I just recently started doing quonset installs for a local company here.

Next year as part of the installations, I will be responsible for putting in the piles/screw piles. I am free to do whatever I want, as long as the engineer is happy with the end result. 
Typically the current guy uses screw piles, and welds a base on the part of the pile that is exposed. 

This year I helped him with a couple of foundations before the install, and man was there a big problem with frost. In one spot it was like 7' deep 
7 feet. 

So for next year, I am wondering if there is a better way.
-Maybe a small pit filled with coal and a barrel for a couple days?
-Use a derrick digger truck to power through it, then use a sonotube and concrete?
-tiger torch and just go slow and steady?


A bonus question, how hard is drilling holes on equipment?

I have a jcb telehandler that I am considering using for drilling the holes.
I already own the machine, and it's onsite already to erect the trusses. it would sure be handy to use it for the foundation, or would it tear the boom up? (It's good for one lego block at 2/3 extension :laughing: ) 

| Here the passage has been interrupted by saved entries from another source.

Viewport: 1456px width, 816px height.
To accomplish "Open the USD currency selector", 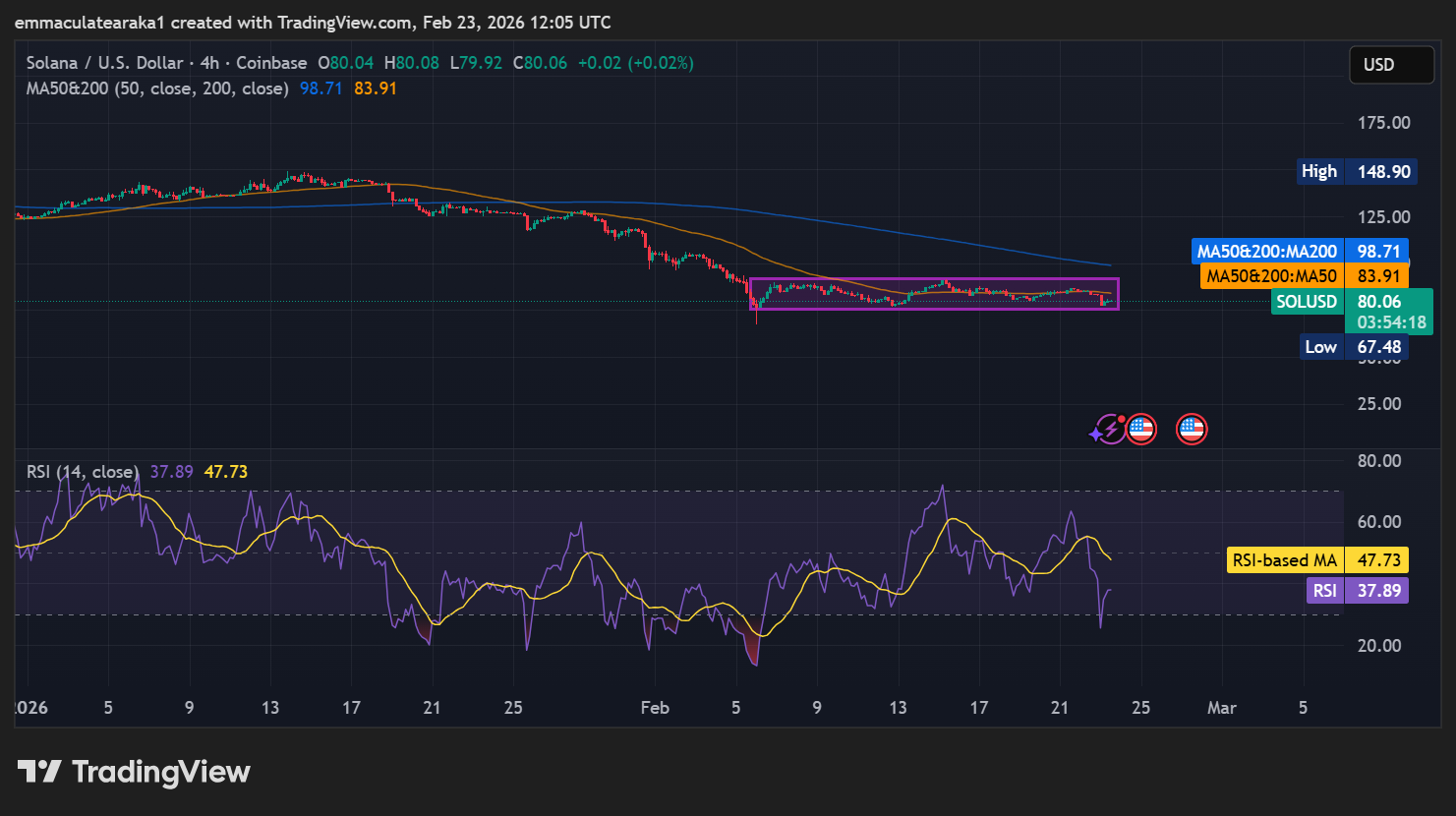I will pos(1390,65).
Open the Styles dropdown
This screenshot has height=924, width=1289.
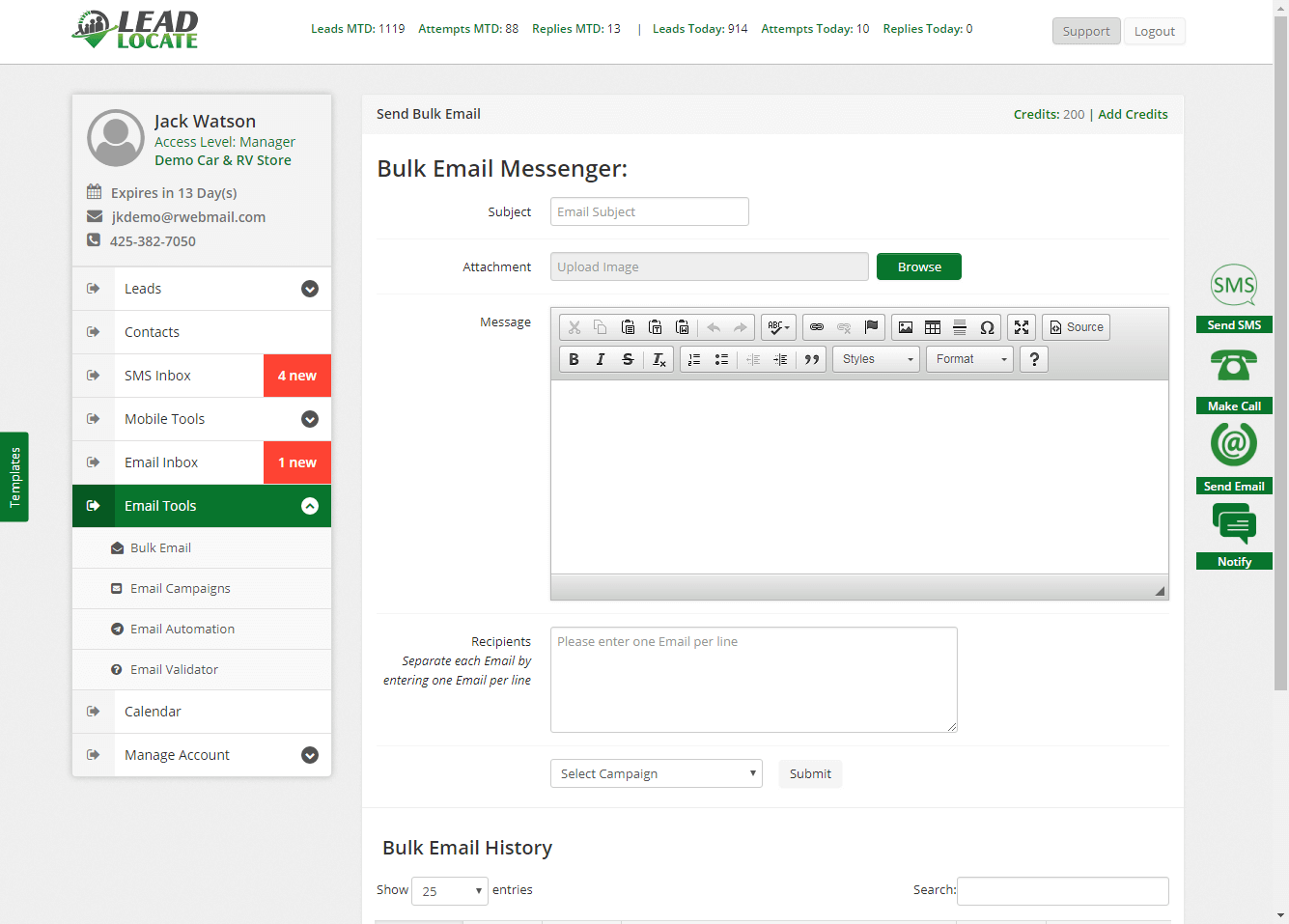pyautogui.click(x=876, y=359)
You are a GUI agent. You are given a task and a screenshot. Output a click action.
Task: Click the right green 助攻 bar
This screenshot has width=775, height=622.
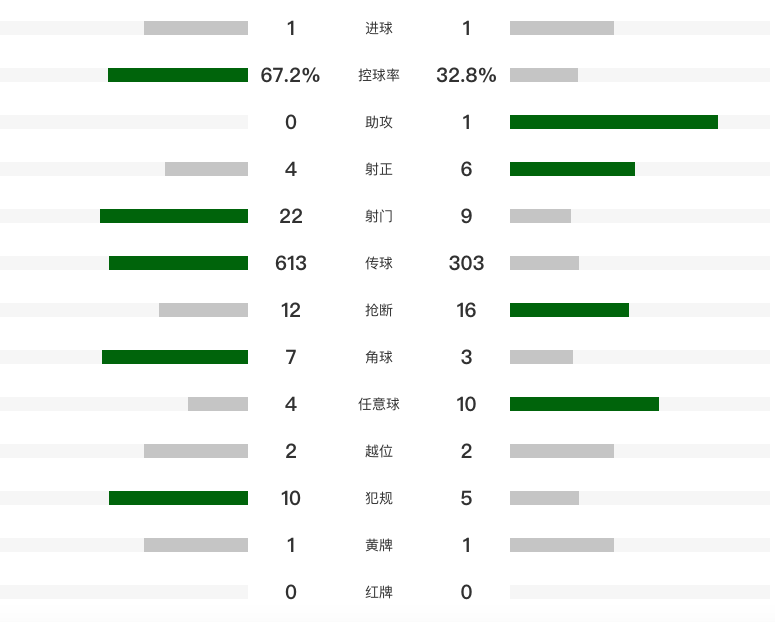coord(614,122)
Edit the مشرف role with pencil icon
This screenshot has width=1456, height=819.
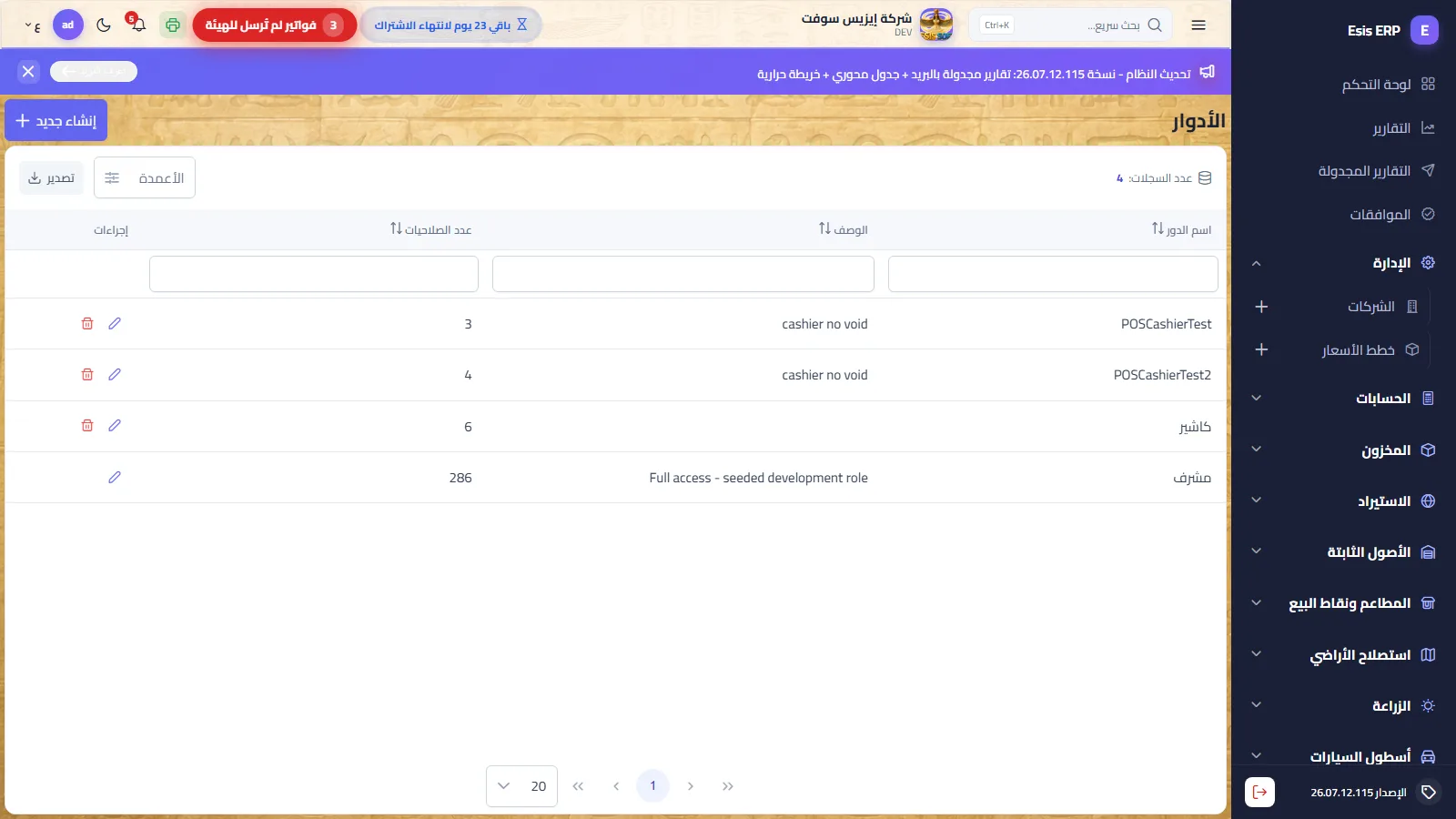tap(115, 478)
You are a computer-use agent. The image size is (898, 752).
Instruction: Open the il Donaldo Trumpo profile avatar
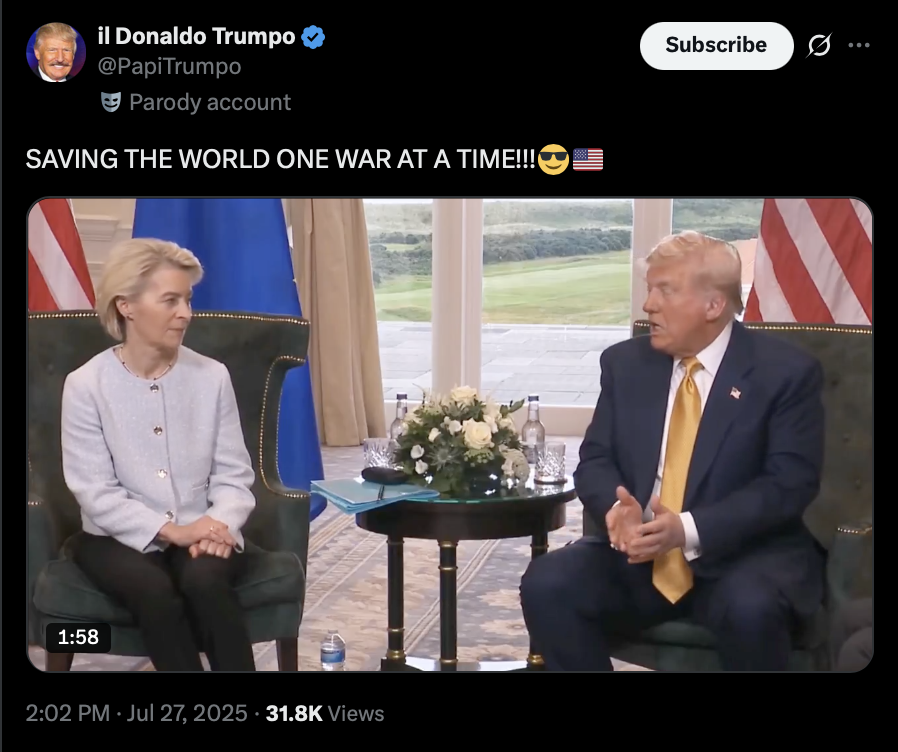[x=56, y=52]
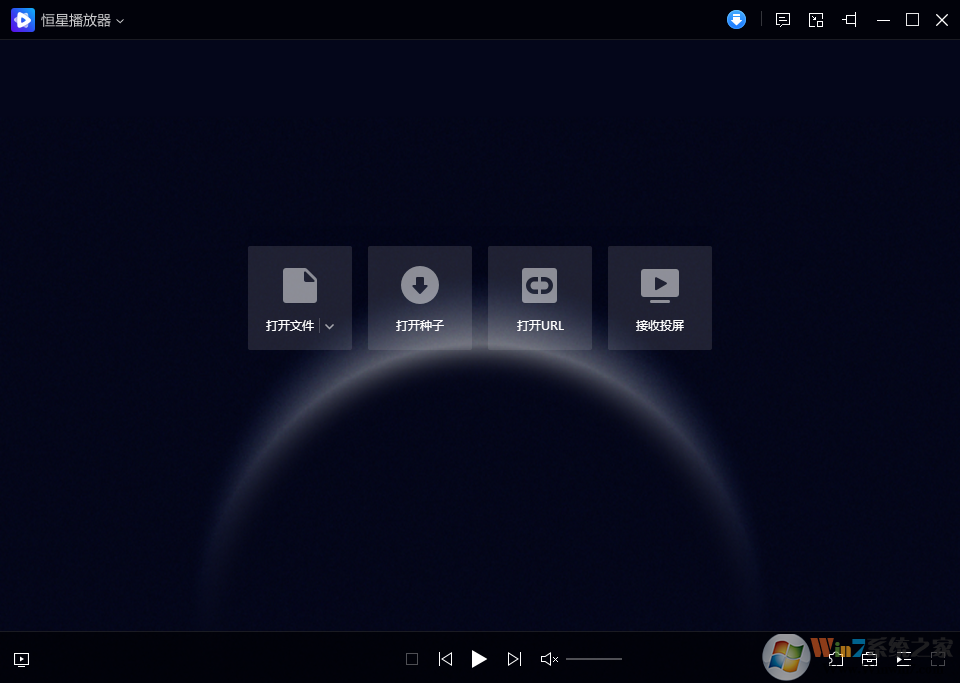Open the feedback message icon in title bar
Image resolution: width=960 pixels, height=683 pixels.
pyautogui.click(x=783, y=20)
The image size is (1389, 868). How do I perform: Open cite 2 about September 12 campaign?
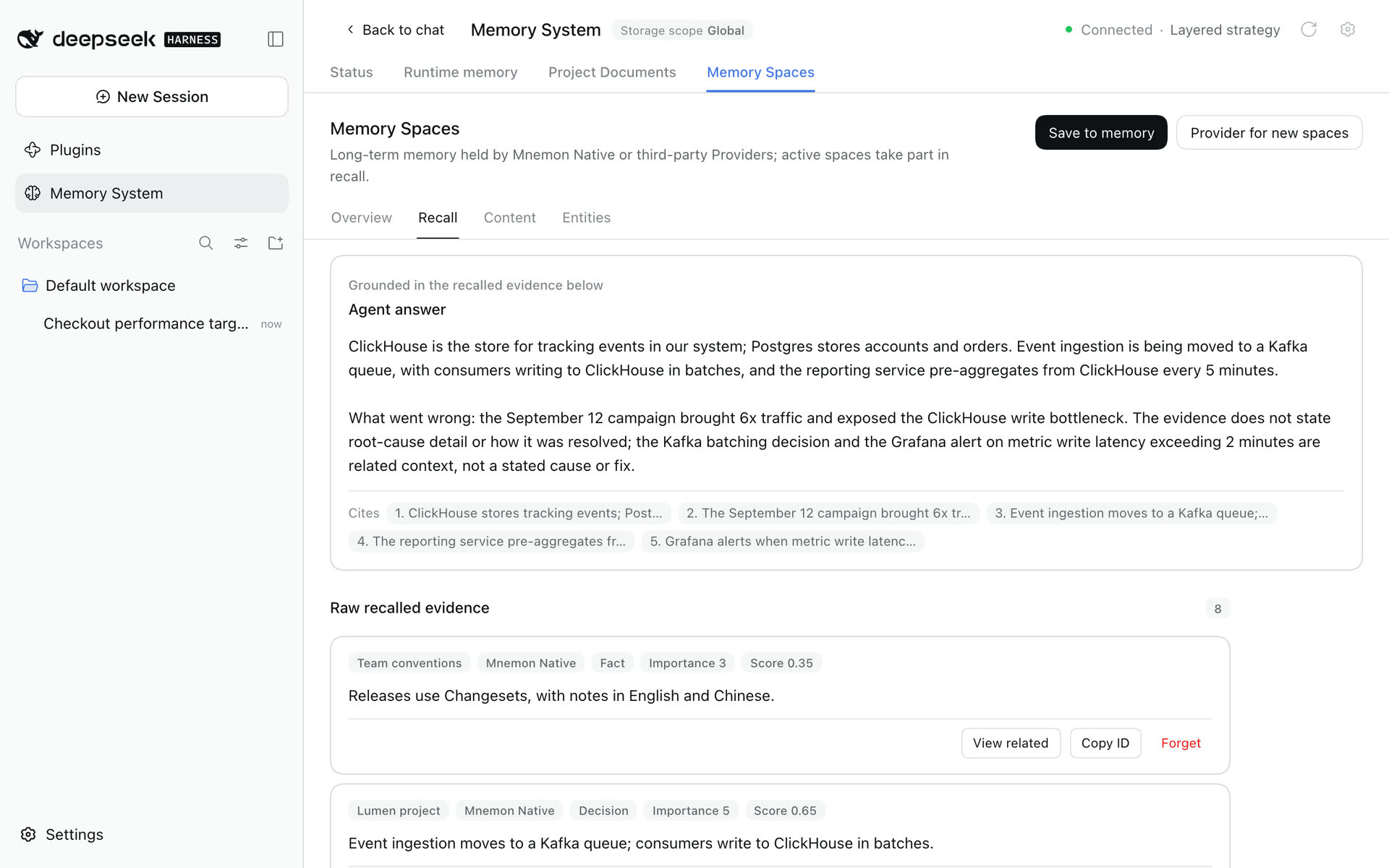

On this one we are currently installing we ended up getting my friend to dig 2 trenches and attached the bases to the concrete blocks. It was expensive, but I wasn't running the show. (or paying for the excavator) There must be a better way.
Thanks guys for your opinion, i'm fairly green on this end of the industry, and I appreciate the help
John


----------



## Morning Wood (Jan 12, 2008)

Guys use telehandlers for plowing snow. Don't know how much worse it could get than plowing.


----------



## tgeb (Feb 9, 2006)

I would not worry about an auger damaging the Loadall, an auger does not really have too much torque and they stall pretty easy when encountering obstacles.

Probably the best way to handle frost is to blanket or some how protect the area from freezing in the first place. I know that is usually impossible to do, but once it is frozen, pecking at it is the only thing I have experience with.

Down here we can put concrete blankets on an area we want to work about a week in advance, and the ground will soften up enough to dig, but we rarely get over 1' of frost.

I don't know how you guys that get real hard winters can get anything done....7' of frost...I'd loose my mind.


----------



## peteo (Jan 8, 2011)

A frost ripper helps out a lot and they're reasonably cheap


----------



## dayexco (Mar 4, 2006)

Ground heater, save your equipment.


----------



## JT Wood (Dec 17, 2007)

7' is unusual. It's been a hard year. Typically it's 3-4'.

The issue with a ground heater is the size of the buildings. 


This building is 84' x 100' with 30 pillars. Most are spaced 10' apart.

A trench like this is a last resort. 

A ground heater would probably be inefficient for this application wouldn't it? And a ripper is sort of useless for a sonotube or screw pile


----------



## JR Shepstone (Jul 14, 2011)

They've used ground heaters on the job I'm on now. It's a big job. They laid out the tubes, covered with blankets, and gave it a day or two. Made the ground nice and mushy. Not sure how well it would work for 7' of frost, but I'm sure with it running a couple days it would get down there.


----------